**Task**
Repeat every line of the data verbatim.

**Data for processing**
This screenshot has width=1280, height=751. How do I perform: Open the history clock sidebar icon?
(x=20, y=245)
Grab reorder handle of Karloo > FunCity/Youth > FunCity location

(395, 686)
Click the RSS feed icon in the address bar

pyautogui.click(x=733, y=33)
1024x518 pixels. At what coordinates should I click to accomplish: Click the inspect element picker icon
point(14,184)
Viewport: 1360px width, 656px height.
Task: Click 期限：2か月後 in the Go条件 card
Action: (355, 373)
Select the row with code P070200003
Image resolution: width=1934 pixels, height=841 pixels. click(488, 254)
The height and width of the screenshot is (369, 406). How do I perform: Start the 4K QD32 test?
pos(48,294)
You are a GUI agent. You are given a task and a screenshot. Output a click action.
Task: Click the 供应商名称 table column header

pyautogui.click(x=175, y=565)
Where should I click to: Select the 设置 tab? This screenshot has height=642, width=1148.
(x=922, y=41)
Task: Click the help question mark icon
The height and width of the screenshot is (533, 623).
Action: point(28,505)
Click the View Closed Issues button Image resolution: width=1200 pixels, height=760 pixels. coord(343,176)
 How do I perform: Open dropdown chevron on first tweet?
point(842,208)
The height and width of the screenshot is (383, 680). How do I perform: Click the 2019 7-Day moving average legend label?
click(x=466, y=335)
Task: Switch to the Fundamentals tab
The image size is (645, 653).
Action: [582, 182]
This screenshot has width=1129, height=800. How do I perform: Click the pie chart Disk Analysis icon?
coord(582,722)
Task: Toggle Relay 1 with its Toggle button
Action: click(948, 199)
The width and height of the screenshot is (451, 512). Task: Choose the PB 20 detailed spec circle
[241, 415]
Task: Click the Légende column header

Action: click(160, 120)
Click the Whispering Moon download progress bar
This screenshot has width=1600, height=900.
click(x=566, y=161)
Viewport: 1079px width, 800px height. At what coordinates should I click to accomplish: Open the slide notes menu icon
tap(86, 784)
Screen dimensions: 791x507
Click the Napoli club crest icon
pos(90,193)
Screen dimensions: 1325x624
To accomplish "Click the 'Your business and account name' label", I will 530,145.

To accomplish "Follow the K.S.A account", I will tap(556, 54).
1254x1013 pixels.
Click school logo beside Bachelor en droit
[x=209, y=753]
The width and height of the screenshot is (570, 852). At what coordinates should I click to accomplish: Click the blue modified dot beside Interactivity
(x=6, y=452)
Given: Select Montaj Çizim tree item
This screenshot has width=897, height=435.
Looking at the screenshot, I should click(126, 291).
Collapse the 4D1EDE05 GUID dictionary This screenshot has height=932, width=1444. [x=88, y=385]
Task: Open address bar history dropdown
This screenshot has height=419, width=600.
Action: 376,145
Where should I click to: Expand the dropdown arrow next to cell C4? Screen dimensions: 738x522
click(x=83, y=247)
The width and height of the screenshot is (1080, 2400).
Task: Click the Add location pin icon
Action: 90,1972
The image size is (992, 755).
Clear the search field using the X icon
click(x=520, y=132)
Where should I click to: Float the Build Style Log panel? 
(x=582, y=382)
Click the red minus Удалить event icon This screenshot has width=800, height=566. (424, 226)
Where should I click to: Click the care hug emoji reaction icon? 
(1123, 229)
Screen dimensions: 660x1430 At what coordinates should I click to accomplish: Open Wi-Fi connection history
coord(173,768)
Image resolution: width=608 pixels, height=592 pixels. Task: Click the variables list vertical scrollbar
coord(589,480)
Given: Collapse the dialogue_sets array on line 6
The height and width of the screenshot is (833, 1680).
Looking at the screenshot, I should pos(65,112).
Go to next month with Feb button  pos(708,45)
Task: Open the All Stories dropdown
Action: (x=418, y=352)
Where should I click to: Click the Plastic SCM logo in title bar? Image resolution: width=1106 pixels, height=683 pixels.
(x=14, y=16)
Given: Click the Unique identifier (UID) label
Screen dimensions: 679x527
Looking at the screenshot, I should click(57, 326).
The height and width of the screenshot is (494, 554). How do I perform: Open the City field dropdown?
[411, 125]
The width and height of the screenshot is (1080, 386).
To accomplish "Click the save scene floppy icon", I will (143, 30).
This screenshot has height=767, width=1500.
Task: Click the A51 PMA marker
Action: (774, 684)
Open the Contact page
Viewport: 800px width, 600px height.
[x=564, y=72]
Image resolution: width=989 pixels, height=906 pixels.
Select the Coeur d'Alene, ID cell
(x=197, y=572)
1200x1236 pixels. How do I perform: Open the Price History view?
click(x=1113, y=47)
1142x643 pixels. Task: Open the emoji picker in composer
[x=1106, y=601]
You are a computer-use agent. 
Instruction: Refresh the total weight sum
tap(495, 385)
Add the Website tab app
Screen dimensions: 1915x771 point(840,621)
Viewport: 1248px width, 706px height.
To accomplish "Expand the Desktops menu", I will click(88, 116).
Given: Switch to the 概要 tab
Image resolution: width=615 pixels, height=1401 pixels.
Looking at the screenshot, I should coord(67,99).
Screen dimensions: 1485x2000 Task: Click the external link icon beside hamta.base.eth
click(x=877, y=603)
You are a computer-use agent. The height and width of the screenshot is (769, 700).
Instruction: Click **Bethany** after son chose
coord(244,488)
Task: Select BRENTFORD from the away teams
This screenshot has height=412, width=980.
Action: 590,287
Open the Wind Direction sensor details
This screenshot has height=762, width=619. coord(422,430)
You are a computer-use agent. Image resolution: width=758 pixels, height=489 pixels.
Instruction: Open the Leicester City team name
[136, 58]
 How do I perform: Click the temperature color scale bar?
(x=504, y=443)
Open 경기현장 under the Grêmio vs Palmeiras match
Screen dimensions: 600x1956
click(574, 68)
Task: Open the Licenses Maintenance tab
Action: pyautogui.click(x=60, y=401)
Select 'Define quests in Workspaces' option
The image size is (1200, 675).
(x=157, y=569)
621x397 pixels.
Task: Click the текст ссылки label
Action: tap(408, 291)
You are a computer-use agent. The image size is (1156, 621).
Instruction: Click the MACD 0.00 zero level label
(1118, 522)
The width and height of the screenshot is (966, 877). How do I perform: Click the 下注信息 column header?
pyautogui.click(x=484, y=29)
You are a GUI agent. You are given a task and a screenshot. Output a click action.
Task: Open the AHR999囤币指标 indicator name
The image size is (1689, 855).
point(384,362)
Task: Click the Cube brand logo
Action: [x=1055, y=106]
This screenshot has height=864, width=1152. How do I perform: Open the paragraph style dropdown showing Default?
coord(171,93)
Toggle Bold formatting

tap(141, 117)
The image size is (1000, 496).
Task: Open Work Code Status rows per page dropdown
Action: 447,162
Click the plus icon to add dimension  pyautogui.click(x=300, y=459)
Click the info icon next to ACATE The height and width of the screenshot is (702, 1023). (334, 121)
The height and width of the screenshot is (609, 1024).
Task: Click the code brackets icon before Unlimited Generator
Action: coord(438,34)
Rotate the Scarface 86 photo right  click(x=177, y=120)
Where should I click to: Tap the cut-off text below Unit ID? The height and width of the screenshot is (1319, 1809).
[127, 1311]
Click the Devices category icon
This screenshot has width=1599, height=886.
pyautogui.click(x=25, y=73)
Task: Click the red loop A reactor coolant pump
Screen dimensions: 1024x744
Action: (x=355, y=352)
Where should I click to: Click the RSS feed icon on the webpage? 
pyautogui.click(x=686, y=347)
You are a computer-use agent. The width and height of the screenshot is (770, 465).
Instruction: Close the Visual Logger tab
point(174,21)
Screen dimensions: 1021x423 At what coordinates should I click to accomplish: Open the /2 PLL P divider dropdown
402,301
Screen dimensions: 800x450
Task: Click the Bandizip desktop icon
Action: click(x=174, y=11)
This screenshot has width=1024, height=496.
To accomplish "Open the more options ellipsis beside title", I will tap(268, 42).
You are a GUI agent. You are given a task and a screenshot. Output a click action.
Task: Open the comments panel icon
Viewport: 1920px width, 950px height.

**Response area**
This screenshot has width=1280, height=751. How do I perform: Open the history clock sidebar icon?
(x=20, y=245)
Grab reorder handle of Karloo > FunCity/Youth > FunCity location

(395, 686)
Click the RSS feed icon in the address bar

pyautogui.click(x=733, y=33)
1024x518 pixels. At what coordinates should I click to accomplish: Click the inspect element picker icon
point(14,184)
Viewport: 1360px width, 656px height.
Task: Click 期限：2か月後 in the Go条件 card
Action: (355, 373)
Select the row with code P070200003
Image resolution: width=1934 pixels, height=841 pixels. click(488, 254)
The height and width of the screenshot is (369, 406). How do I perform: Start the 4K QD32 test?
pos(48,294)
You are a GUI agent. You are given a task and a screenshot. Output a click action.
Task: Click the 供应商名称 table column header

pyautogui.click(x=175, y=565)
Where should I click to: Select the 设置 tab? This screenshot has height=642, width=1148.
(x=922, y=41)
Task: Click the help question mark icon
The height and width of the screenshot is (533, 623).
Action: point(28,505)
Click the View Closed Issues button Image resolution: width=1200 pixels, height=760 pixels. coord(343,176)
 How do I perform: Open dropdown chevron on first tweet?
point(842,208)
The height and width of the screenshot is (383, 680). How do I perform: Click the 2019 7-Day moving average legend label?
click(x=466, y=335)
Task: Switch to the Fundamentals tab
The image size is (645, 653).
Action: [582, 182]
This screenshot has width=1129, height=800. How do I perform: Click the pie chart Disk Analysis icon?
coord(582,722)
Task: Toggle Relay 1 with its Toggle button
Action: click(948, 199)
The width and height of the screenshot is (451, 512). Task: Choose the PB 20 detailed spec circle
[241, 415]
Task: Click the Légende column header

Action: click(160, 120)
Click the Whispering Moon download progress bar
This screenshot has width=1600, height=900.
click(x=566, y=161)
Viewport: 1079px width, 800px height. At what coordinates should I click to accomplish: Open the slide notes menu icon
tap(86, 784)
Screen dimensions: 791x507
Click the Napoli club crest icon
pos(90,193)
Screen dimensions: 1325x624
To accomplish "Click the 'Your business and account name' label", I will 530,145.

To accomplish "Follow the K.S.A account", I will tap(556, 54).
1254x1013 pixels.
Click school logo beside Bachelor en droit
[x=209, y=753]
The width and height of the screenshot is (570, 852). At what coordinates should I click to accomplish: Click the blue modified dot beside Interactivity
(x=6, y=452)
Given: Select Montaj Çizim tree item
This screenshot has width=897, height=435.
Looking at the screenshot, I should click(126, 291).
Collapse the 4D1EDE05 GUID dictionary This screenshot has height=932, width=1444. [x=88, y=385]
Task: Open address bar history dropdown
This screenshot has height=419, width=600.
Action: 376,145
Where should I click to: Expand the dropdown arrow next to cell C4? Screen dimensions: 738x522
click(x=83, y=247)
The width and height of the screenshot is (1080, 2400).
Task: Click the Add location pin icon
Action: 90,1972
The image size is (992, 755).
Clear the search field using the X icon
click(x=520, y=132)
Where should I click to: Float the Build Style Log panel? 
(x=582, y=382)
Click the red minus Удалить event icon This screenshot has width=800, height=566. (424, 226)
Where should I click to: Click the care hug emoji reaction icon? 
(1123, 229)
Screen dimensions: 660x1430 At what coordinates should I click to accomplish: Open Wi-Fi connection history
coord(173,768)
Image resolution: width=608 pixels, height=592 pixels. Task: Click the variables list vertical scrollbar
coord(589,480)
Given: Collapse the dialogue_sets array on line 6
The height and width of the screenshot is (833, 1680).
Looking at the screenshot, I should pos(65,112).
Go to next month with Feb button  pos(708,45)
Task: Open the All Stories dropdown
Action: (x=418, y=352)
Where should I click to: Click the Plastic SCM logo in title bar? Image resolution: width=1106 pixels, height=683 pixels.
(x=14, y=16)
Given: Click the Unique identifier (UID) label
Screen dimensions: 679x527
Looking at the screenshot, I should click(57, 326).
The height and width of the screenshot is (494, 554). How do I perform: Open the City field dropdown?
[411, 125]
The width and height of the screenshot is (1080, 386).
To accomplish "Click the save scene floppy icon", I will (143, 30).
This screenshot has height=767, width=1500.
Task: Click the A51 PMA marker
Action: (774, 684)
Open the Contact page
Viewport: 800px width, 600px height.
[x=564, y=72]
Image resolution: width=989 pixels, height=906 pixels.
Select the Coeur d'Alene, ID cell
(x=197, y=572)
1200x1236 pixels. How do I perform: Open the Price History view?
click(x=1113, y=47)
1142x643 pixels. Task: Open the emoji picker in composer
[x=1106, y=601]
You are a computer-use agent. 
Instruction: Refresh the total weight sum
tap(495, 385)
Add the Website tab app
Screen dimensions: 1915x771 point(840,621)
Viewport: 1248px width, 706px height.
To accomplish "Expand the Desktops menu", I will click(88, 116).
Given: Switch to the 概要 tab
Image resolution: width=615 pixels, height=1401 pixels.
Looking at the screenshot, I should coord(67,99).
Screen dimensions: 1485x2000 Task: Click the external link icon beside hamta.base.eth
click(x=877, y=603)
You are a computer-use agent. The height and width of the screenshot is (769, 700).
Instruction: Click **Bethany** after son chose
coord(244,488)
Task: Select BRENTFORD from the away teams
This screenshot has height=412, width=980.
Action: 590,287
Open the Wind Direction sensor details
This screenshot has height=762, width=619. coord(422,430)
You are a computer-use agent. Image resolution: width=758 pixels, height=489 pixels.
Instruction: Open the Leicester City team name
[136, 58]
 How do I perform: Click the temperature color scale bar?
(x=504, y=443)
Open 경기현장 under the Grêmio vs Palmeiras match
Screen dimensions: 600x1956
click(574, 68)
Task: Open the Licenses Maintenance tab
Action: pyautogui.click(x=60, y=401)
Select 'Define quests in Workspaces' option
The image size is (1200, 675).
(x=157, y=569)
621x397 pixels.
Task: Click the текст ссылки label
Action: tap(408, 291)
You are a computer-use agent. The image size is (1156, 621).
Instruction: Click the MACD 0.00 zero level label
(1118, 522)
The width and height of the screenshot is (966, 877). How do I perform: Click the 下注信息 column header?
pyautogui.click(x=484, y=29)
You are a GUI agent. You are given a task and a screenshot. Output a click action.
Task: Open the AHR999囤币指标 indicator name
The image size is (1689, 855).
point(384,362)
Task: Click the Cube brand logo
Action: [x=1055, y=106]
This screenshot has height=864, width=1152. How do I perform: Open the paragraph style dropdown showing Default?
coord(171,93)
Toggle Bold formatting

tap(141, 117)
The image size is (1000, 496).
Task: Open Work Code Status rows per page dropdown
Action: 447,162
Click the plus icon to add dimension  pyautogui.click(x=300, y=459)
Click the info icon next to ACATE The height and width of the screenshot is (702, 1023). (334, 121)
The height and width of the screenshot is (609, 1024).
Task: Click the code brackets icon before Unlimited Generator
Action: coord(438,34)
Rotate the Scarface 86 photo right  click(x=177, y=120)
Where should I click to: Tap the cut-off text below Unit ID? The height and width of the screenshot is (1319, 1809).
[127, 1311]
Click the Devices category icon
This screenshot has width=1599, height=886.
pyautogui.click(x=25, y=73)
Task: Click the red loop A reactor coolant pump
Screen dimensions: 1024x744
Action: (x=355, y=352)
Where should I click to: Click the RSS feed icon on the webpage? 
pyautogui.click(x=686, y=347)
You are a computer-use agent. The width and height of the screenshot is (770, 465).
Instruction: Close the Visual Logger tab
point(174,21)
Screen dimensions: 1021x423 At what coordinates should I click to accomplish: Open the /2 PLL P divider dropdown
402,301
Screen dimensions: 800x450
Task: Click the Bandizip desktop icon
Action: click(x=174, y=11)
This screenshot has width=1024, height=496.
To accomplish "Open the more options ellipsis beside title", I will tap(268, 42).
You are a GUI agent. You are given a task and a screenshot. Output a click action.
Task: Open the comments panel icon
Viewport: 1920px width, 950px height.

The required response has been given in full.